Background
Temporal lobe epilepsy (TLE) is the leading cause of drug-resistant focal epilepsy. Surgery is effective, yet many patients experience postoperative seizure recurrence.
Objective
To identify predictors of recurrence and characterize recurrence patterns, treatment responses, and long-term outcomes using a 16-year surgical database.
Methods
We retrospectively reviewed children and adolescents (0–19 years) with TLE who underwent resective or destructive temporal lobe surgery at Mayo Clinic, Rochester (2008–2024). All patients underwent scalp EEG phase I monitoring and 1.5 T or 3 T MRI, with invasive monitoring and advanced imaging studies utilized in selected patients when clinically indicated. Patients with prior epilepsy surgery, <1-year follow-up, or without research authorization were excluded. Data were analyzed using descriptive statistics, survival analysis, and Cox proportional hazard models.

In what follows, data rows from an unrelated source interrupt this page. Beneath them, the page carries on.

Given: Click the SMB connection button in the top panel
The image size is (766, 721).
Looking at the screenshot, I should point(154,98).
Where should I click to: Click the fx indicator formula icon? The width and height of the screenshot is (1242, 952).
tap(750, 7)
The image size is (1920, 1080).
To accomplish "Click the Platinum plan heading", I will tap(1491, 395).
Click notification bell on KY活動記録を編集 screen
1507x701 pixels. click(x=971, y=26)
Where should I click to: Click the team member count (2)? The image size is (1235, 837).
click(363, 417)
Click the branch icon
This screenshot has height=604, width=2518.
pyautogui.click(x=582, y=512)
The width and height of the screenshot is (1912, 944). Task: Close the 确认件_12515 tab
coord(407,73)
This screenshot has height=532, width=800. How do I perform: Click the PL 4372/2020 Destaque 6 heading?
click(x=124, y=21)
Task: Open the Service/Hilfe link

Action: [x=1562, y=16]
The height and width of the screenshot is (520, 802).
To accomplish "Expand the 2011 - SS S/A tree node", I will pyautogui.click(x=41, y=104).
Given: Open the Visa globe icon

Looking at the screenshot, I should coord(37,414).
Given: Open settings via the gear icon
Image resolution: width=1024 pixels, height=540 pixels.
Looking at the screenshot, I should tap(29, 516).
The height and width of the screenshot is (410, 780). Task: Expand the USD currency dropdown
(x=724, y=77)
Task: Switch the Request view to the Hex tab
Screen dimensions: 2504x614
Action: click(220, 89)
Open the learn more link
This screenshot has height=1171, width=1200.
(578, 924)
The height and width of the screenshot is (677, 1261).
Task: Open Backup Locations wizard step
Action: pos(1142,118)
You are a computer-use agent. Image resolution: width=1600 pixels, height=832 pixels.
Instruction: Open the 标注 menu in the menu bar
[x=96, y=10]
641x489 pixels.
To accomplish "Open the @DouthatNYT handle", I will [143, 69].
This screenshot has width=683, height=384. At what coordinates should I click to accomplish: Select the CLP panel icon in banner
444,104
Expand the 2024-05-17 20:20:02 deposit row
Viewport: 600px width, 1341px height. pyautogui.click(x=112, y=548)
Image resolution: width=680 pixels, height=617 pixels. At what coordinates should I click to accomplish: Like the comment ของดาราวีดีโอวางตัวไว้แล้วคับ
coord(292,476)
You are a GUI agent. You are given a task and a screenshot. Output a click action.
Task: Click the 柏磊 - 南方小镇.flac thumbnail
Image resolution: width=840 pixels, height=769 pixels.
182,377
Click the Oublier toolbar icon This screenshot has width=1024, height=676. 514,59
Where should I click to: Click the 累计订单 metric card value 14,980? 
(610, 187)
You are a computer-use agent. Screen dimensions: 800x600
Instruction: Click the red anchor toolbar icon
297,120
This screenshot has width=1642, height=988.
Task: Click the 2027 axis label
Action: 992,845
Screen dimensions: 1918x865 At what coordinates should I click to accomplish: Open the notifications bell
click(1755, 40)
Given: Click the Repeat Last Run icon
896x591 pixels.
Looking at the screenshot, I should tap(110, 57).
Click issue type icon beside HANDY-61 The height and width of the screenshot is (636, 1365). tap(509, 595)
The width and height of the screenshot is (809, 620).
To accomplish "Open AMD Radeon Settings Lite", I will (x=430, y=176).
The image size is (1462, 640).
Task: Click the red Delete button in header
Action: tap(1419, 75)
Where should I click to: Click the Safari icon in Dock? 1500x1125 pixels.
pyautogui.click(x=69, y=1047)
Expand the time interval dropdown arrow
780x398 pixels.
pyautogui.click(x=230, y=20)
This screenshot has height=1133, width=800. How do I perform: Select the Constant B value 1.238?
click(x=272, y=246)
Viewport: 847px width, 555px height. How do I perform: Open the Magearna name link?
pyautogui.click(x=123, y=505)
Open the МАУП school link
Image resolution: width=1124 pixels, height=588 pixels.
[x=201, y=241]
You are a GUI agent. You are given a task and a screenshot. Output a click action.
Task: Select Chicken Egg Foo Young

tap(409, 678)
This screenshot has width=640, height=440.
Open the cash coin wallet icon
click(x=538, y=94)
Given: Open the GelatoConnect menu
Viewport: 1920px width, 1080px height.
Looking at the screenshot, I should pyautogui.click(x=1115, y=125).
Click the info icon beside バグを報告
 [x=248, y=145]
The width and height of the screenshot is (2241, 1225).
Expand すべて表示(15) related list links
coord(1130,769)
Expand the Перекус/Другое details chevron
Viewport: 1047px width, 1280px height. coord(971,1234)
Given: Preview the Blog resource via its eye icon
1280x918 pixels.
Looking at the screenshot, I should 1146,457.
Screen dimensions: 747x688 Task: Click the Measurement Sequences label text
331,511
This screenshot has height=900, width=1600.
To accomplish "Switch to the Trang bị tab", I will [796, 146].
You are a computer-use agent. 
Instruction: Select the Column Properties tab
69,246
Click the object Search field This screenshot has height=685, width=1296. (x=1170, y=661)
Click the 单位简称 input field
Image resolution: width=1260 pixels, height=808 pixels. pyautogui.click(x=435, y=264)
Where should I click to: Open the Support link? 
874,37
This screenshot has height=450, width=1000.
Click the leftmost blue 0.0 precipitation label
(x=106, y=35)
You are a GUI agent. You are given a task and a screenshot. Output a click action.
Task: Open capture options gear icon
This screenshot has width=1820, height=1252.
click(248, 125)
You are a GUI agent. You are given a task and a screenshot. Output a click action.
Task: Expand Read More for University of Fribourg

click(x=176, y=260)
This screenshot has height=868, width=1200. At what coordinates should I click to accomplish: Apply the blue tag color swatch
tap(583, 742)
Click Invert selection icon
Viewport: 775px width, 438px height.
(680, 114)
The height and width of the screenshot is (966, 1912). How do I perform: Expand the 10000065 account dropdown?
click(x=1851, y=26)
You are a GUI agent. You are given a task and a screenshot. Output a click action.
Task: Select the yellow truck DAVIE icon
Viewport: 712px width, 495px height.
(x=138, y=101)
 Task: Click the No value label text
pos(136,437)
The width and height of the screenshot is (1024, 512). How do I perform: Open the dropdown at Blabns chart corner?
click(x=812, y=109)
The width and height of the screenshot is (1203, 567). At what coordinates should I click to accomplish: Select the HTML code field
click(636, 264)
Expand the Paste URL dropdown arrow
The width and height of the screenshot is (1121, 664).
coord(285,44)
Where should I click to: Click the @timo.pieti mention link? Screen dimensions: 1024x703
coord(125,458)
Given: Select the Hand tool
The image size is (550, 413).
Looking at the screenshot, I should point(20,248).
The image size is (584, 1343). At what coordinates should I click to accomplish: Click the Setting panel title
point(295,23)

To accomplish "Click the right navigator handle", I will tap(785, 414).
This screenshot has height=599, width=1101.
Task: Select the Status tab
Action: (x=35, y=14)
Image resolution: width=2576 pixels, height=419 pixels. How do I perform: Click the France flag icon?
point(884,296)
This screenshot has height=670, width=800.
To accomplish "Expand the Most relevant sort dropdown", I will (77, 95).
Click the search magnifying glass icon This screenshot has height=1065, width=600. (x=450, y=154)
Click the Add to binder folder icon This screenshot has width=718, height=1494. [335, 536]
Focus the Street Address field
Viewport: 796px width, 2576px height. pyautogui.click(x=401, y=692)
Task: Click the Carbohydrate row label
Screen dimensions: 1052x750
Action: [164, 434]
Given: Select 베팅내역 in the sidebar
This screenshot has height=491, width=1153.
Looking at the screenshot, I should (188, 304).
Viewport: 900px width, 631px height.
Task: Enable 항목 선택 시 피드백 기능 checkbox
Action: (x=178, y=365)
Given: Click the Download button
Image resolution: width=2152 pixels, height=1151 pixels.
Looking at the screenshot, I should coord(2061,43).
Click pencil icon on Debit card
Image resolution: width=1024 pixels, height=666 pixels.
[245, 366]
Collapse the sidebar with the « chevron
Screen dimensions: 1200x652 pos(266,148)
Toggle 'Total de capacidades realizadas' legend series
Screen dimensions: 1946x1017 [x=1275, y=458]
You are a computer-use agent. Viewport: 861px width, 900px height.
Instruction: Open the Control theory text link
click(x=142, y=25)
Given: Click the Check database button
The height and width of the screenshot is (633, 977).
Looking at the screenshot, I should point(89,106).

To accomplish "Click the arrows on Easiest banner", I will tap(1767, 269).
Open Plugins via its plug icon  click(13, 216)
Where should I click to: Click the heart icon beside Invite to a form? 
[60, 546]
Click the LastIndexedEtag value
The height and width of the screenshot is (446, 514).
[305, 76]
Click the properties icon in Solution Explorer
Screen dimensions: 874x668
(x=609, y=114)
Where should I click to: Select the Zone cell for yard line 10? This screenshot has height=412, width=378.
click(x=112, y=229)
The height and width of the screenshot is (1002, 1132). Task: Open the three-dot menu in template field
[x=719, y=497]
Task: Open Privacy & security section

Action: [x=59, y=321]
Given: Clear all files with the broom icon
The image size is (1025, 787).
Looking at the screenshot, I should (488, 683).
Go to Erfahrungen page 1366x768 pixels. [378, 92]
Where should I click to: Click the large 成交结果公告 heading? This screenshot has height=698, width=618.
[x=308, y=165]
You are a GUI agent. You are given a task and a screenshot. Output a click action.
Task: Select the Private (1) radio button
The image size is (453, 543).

Seizure recurrence was categorized as acute post-operative seizures (APOS, ≤1 week post-surgery), early recurrence (>1 week–2 years), and late recurrence (>2 years). Delayed seizure freedom was defined as ≥1 year seizure-free before last follow-up after recurrence.
Results
Among 61 patients, 34 (55.7 %) had recurrence over a median follow-up of 49 months. Median time to first recurrence was 48 months. Four patients (6.5 %) had APOS; all developed early recurrence. APOS predicted early recurrence (HR = 6.02, 95 % CI = 1.64–22.04, p = 0.006). Delayed seizure freedom was achieved with medication trials in 19 % (5/26) of early and 75 % (6/8) of late recurrences. At last follow-up, 68 % (42/61) were seizure free: 44 % (27/61) since the first surgery and 24 % (15/61) after recurrence.
Conclusion
Temporal lobe epilepsy surgery provides durable seizure control in two-thirds of pediatric and adolescent patients. APOS may predict early recurrence, which is often less medically responsive and may warrant repeat surgery.